- Set exercise A
Write out the blog post from "Oprah got to" up to and including "inevitably, become abusive." word for word.
- Set exercise B
According to the blog post, what did Oprah ask Dr. Bruce Perry to lead?

:: Document passage

As people who regularly read this blog probably know, I recently co-wrote a book (The Boy Who Was Raised as a Dog and Other Stories from a Child Psychiatrist's Notebook) with Dr. Bruce Perry -- a leading child trauma expert whom you may have heard on CNN, CBS or NPR over the last few days.
Because of his expertise, Oprah asked my co-author to lead the mental health response to the abuse crisis at the Oprah Winfrey Leadership Academy for Girls in South Africa -- to help her make the school into as she put it at a press conference yesterday, "a model for the world."
As readers may also know, coincidentally, I have also written a book about institutional abuse of children in settings like boot camps, wilderness programs, "emotional growth boarding schools" and residential treatment centers for "troubled teens." (Help At Any Cost: How the Troubled Teen Industry Cons Parents and Hurts Kids)
I was not expecting these two interests to collide -- but although Oprah did not intend for this to happen, her school unfortunately developed into what could be seen as a tough "program" and as a result, some girls were abused.
As she put it at the press conference, "I feel that the girls were placed in an atmosphere where they were taught to be fearful and they were taught to literally be silenced. And so when you remove the systems and put in a different kind of leadership, all of that will change."
Oprah got to the heart of the matter: institutions in which children are fearful and silenced are institutions that will sooner or later, inevitably, become abusive.
Apparently, for months the girls had been complaining that the school was more like a prison than boarding school -- and for months they had been ignored. Although one dorm matron has been charged with sexual and physical abuse, the problem wasn't -- as residential facilities often claim -- "one bad apple."

::::
:: Record extracts

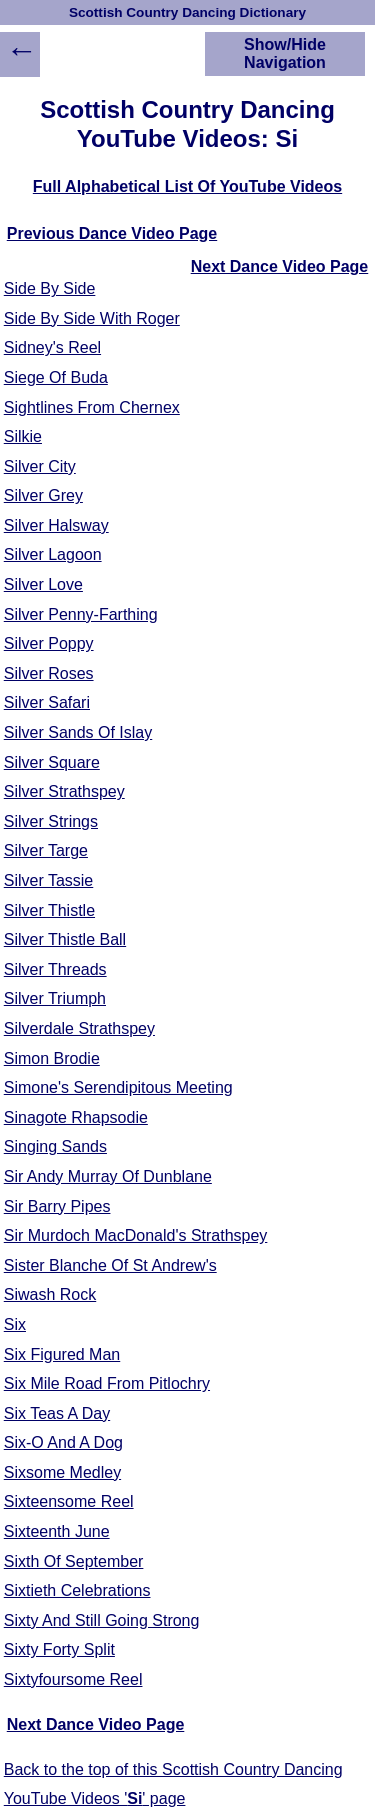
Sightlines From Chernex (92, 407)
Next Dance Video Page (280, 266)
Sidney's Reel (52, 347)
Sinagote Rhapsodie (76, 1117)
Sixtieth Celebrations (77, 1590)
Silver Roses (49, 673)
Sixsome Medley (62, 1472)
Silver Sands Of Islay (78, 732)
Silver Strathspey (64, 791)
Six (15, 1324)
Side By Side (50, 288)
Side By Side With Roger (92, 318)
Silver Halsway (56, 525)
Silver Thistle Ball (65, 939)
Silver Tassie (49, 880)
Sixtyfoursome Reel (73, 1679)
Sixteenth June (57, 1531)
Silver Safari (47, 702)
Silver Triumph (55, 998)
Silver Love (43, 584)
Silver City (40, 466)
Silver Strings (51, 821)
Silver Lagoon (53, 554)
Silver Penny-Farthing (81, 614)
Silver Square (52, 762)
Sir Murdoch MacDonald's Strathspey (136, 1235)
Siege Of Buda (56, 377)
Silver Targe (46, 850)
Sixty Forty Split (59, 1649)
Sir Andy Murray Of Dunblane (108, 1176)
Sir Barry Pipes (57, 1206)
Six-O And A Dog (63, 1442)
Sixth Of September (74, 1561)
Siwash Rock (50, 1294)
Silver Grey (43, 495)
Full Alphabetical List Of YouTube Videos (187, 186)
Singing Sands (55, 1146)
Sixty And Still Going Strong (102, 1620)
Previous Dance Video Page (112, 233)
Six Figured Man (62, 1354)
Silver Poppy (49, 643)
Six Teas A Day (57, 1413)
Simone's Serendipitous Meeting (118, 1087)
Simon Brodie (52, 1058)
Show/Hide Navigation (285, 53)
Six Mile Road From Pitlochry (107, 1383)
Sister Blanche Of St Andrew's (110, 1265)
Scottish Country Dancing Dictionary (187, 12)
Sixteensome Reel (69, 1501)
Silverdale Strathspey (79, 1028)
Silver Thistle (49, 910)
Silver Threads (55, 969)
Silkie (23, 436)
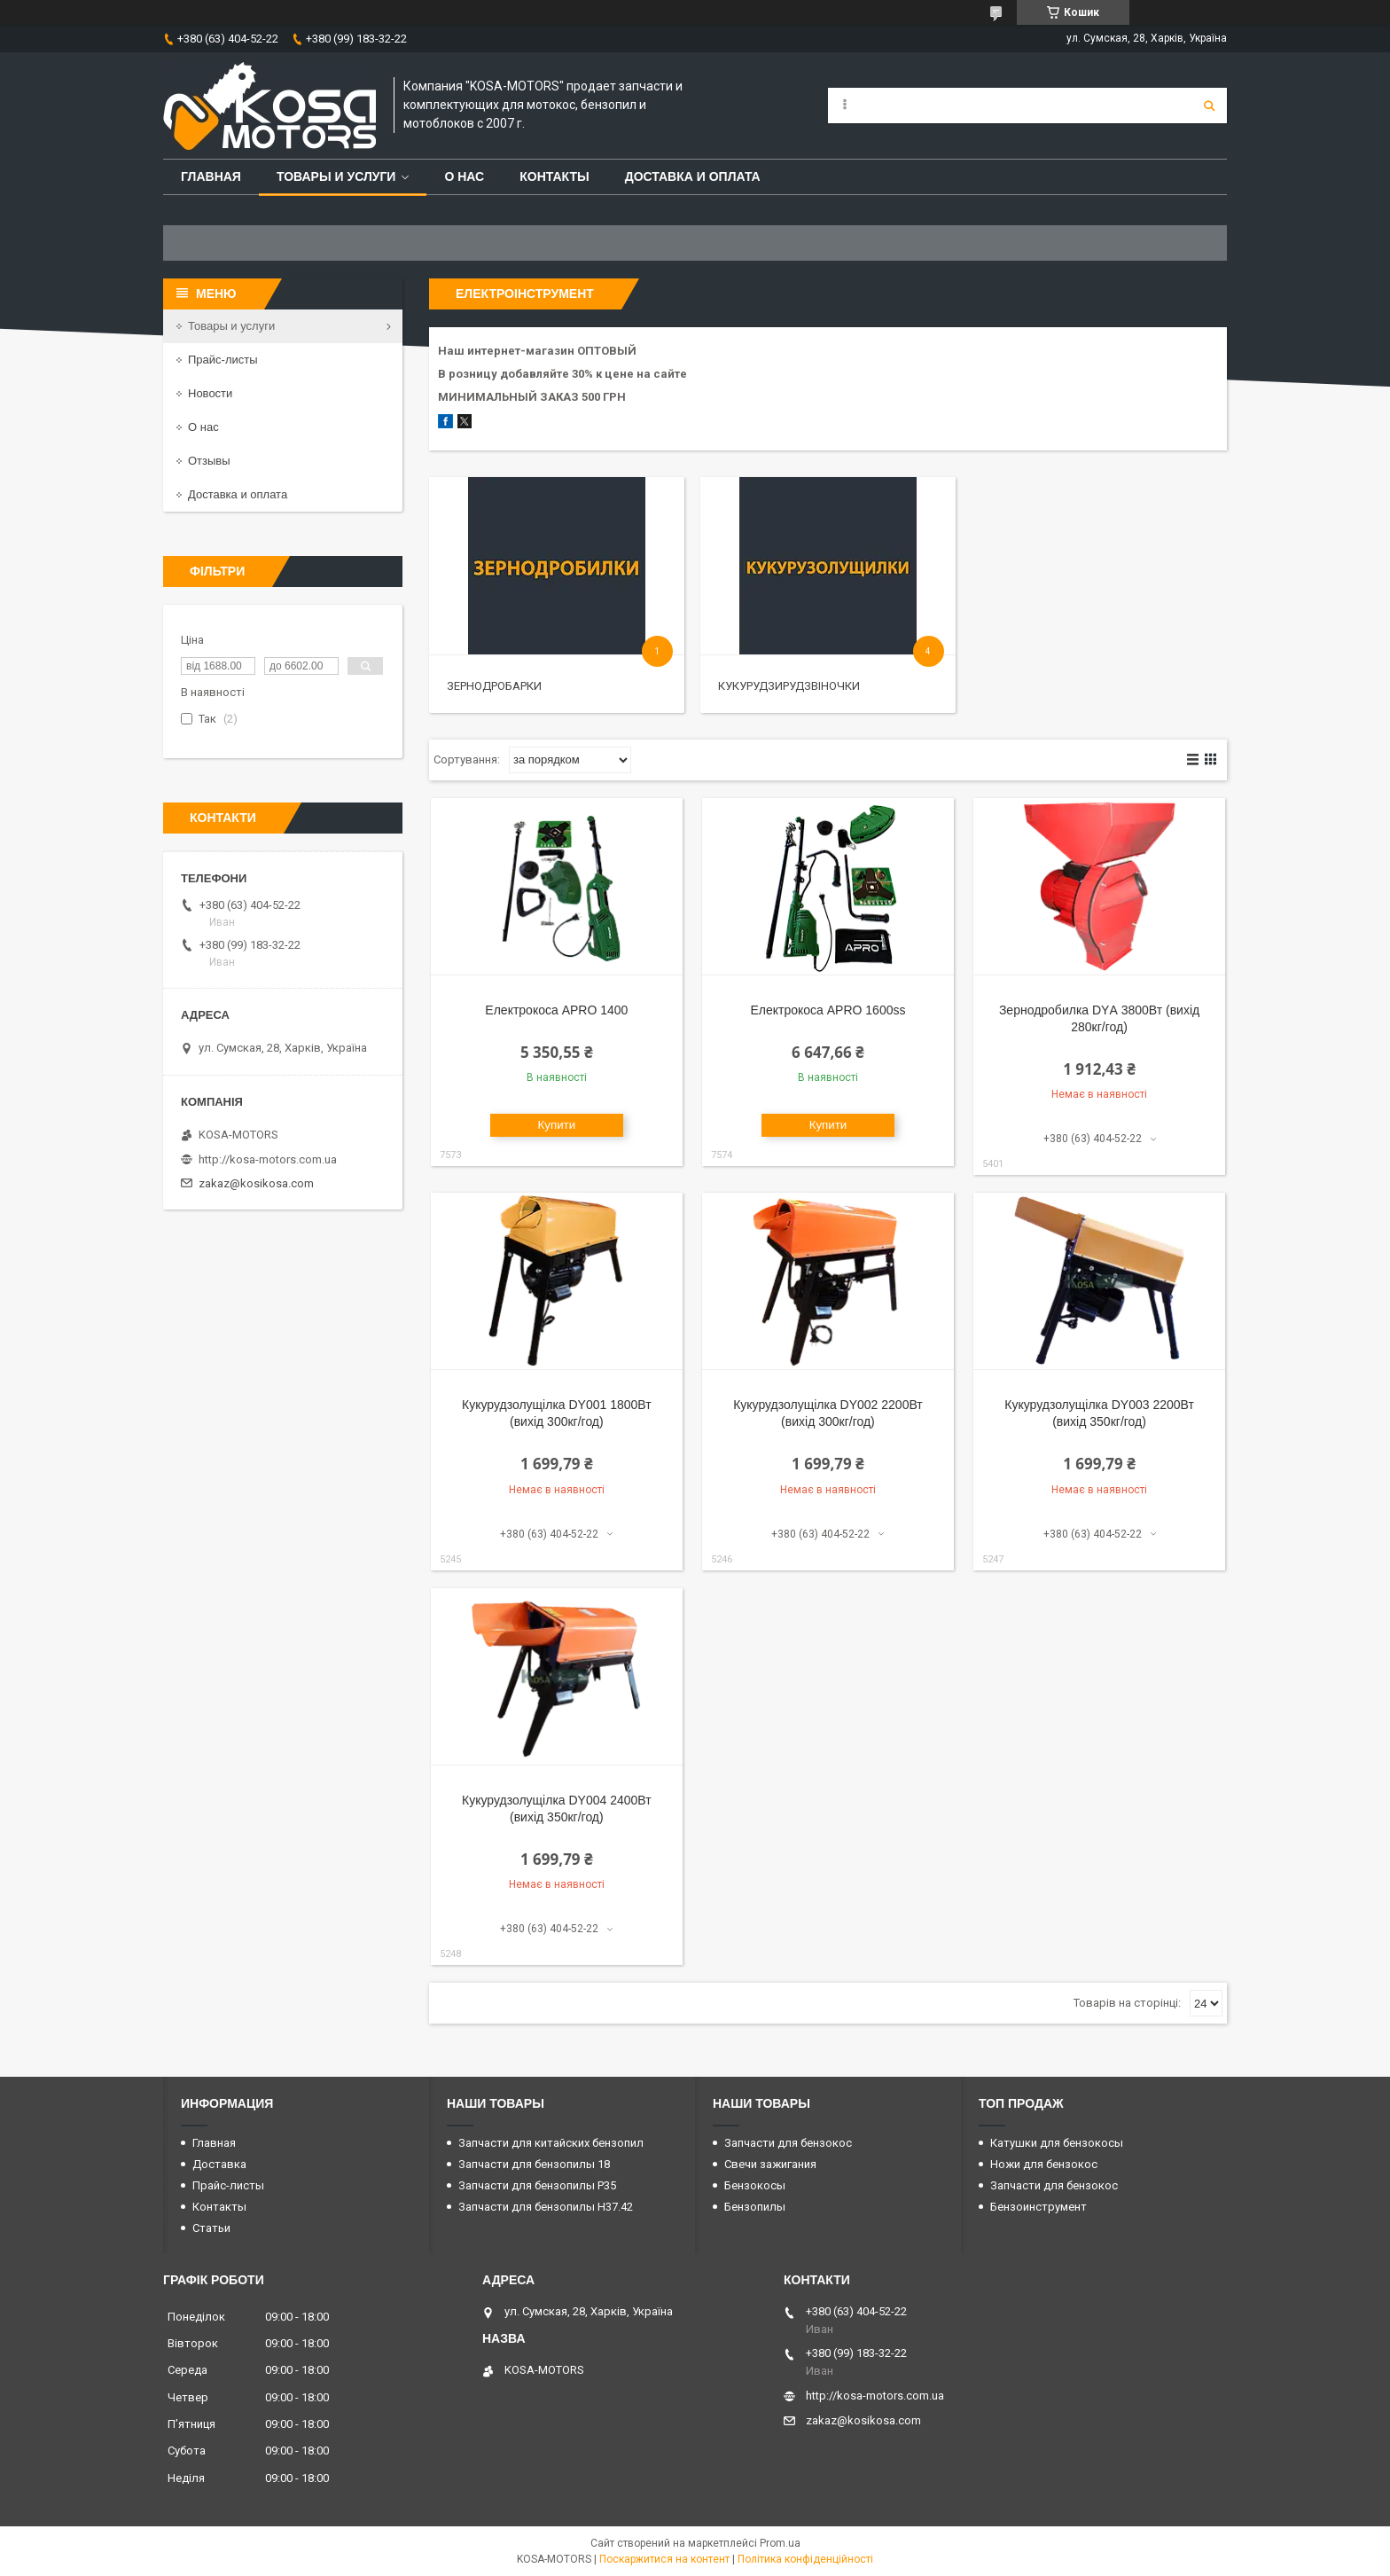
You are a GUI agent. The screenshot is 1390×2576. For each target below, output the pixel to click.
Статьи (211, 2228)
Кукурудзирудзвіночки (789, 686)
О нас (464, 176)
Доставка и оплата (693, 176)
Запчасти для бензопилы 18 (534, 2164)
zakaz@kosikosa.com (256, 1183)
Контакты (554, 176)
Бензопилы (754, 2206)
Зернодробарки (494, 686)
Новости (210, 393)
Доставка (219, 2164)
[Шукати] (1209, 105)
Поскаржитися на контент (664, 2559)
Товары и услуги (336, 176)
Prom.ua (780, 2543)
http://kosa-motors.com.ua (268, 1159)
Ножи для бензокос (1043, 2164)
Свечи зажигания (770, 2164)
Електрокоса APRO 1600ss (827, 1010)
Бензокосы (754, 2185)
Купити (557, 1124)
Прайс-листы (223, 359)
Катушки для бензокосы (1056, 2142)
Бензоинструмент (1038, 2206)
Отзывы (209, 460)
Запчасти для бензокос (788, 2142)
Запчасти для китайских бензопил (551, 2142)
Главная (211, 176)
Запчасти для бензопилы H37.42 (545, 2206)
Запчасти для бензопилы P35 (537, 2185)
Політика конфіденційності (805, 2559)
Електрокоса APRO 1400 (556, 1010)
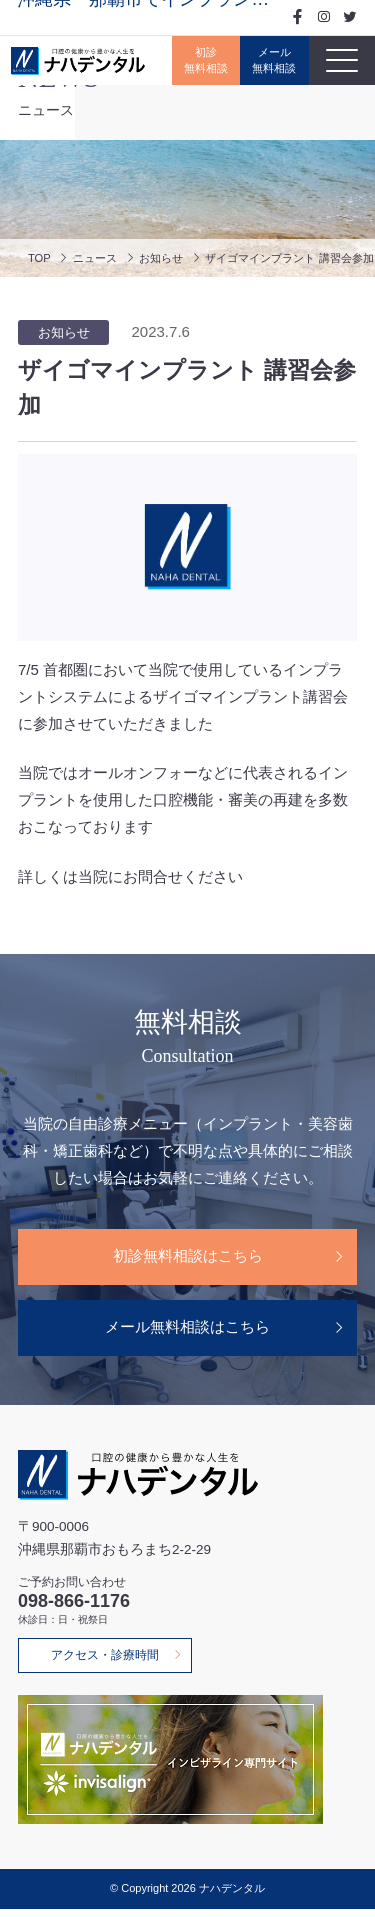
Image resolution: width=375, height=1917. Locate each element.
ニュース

::::

- Output A
Oprah got to the heart of the matter: institutions in which children are fearful and silenced are institutions that will sooner or later, inevitably, become abusive.

- Output B
The mental health response to the abuse crisis at the Oprah Winfrey Leadership Academy for Girls in South Africa.